**Texto extraído**
########
Por lo tanto, es lógico creer que el respeto requiere de empatía, y este, a su vez, es imprescindible para alcanzar nuestros objetivos éticos, políticos y sociales como comunidad. Sobra decir, no obstante, que, como cualquier otro concepto en el que la subjetividad y la emoción nos guían, este supondrá una significación distinta para cada persona, y para muestra tenemos Internet, donde una amplia mayoría considera que la libertad de expresión acoge chistes de mal gusto sobre Irene Villa o memes de Mariano Rajoy y de cualquier otra figura política y, otros tantos, considerarán que tales acciones deberían quedar encerradas en el pensamiento.

Concentración por los Jordis (Barcelona, 17/10/17)
Fotografía de la concentración a favor de la liberación de Jordi Sánchez y Jordi Cuixart, que gran parte de la sociedad catalana ha definido como los dos primeros presos políticos del movimiento independentista.

Sobre lo que nadie debería dudar, sin embargo, es que el respeto debe ejercerse de forma activa y no pasiva como estamos acostumbrados a creer. El proceso político-social catalán es, muy probablemente, el ejemplo más interesante de los últimos años: no solo se trata de que la clase política y, posteriormente, los agentes sociales se hayan saltado a la torera la legalidad vigente, sino que existe en las entrañas del «procés» una ignominiosa falta de respeto desde el gobierno central, que como un padre autoritario y con las leyes en la mano ni tan siquiera se ha levantado del butacón o ha intentado hacer el mínimo esfuerzo: escuchar lo que se tenía que decir e interesarse por ello.
########
**Material proporcionado**
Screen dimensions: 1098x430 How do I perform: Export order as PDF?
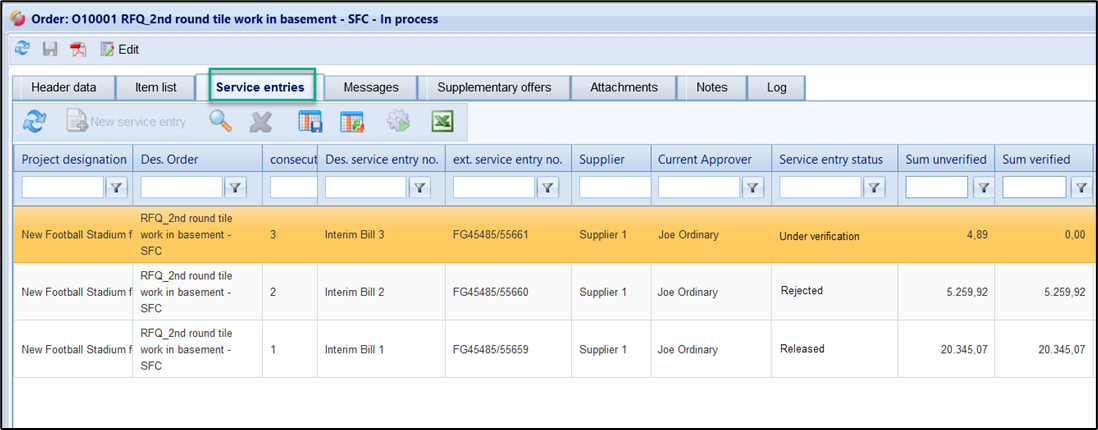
########
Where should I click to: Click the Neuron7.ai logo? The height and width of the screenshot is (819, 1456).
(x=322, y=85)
########
**Instrucción A**
Enumera todas las personas que el texto sobre el respeto menciona por su nombre.
**Instrucción B**
Por favor, prosigue el texto sobre el respeto y el proceso catalán a partir de su última oración.

**Resultado A**
Irene Villa, Mariano Rajoy, Jordi Sánchez, Jordi Cuixart

**Resultado B**
Muy probablemente este no sea el lugar y no contamos con el espacio para desgajar la cuestión hasta el fondo, pero habría que preguntarse cuál de las dos supone una mayor falta de respeto y por qué. Si bien es cierto que este tema nos sirve para comprobar que no hay causa que no deba ser respetada siempre que sus argumentos cuenten con los dos valores fundamentales con los que empezaba esta tribuna: tolerancia y respeto. El por qué lo expresó a las mil maravillas el filósofo austro-británico Karl Popper: «Si extendemos la tolerancia a aquellos que son abiertamente intolerantes, los tolerantes serán destruidos; por ello, cualquier movimiento que predique la intolerancia debería estar fuera de la ley.» Con esta mochila a cuestas, quizá sea momento de volver a evaluar muchas situaciones del panorama social y político de nuestro país, ¿no creéis?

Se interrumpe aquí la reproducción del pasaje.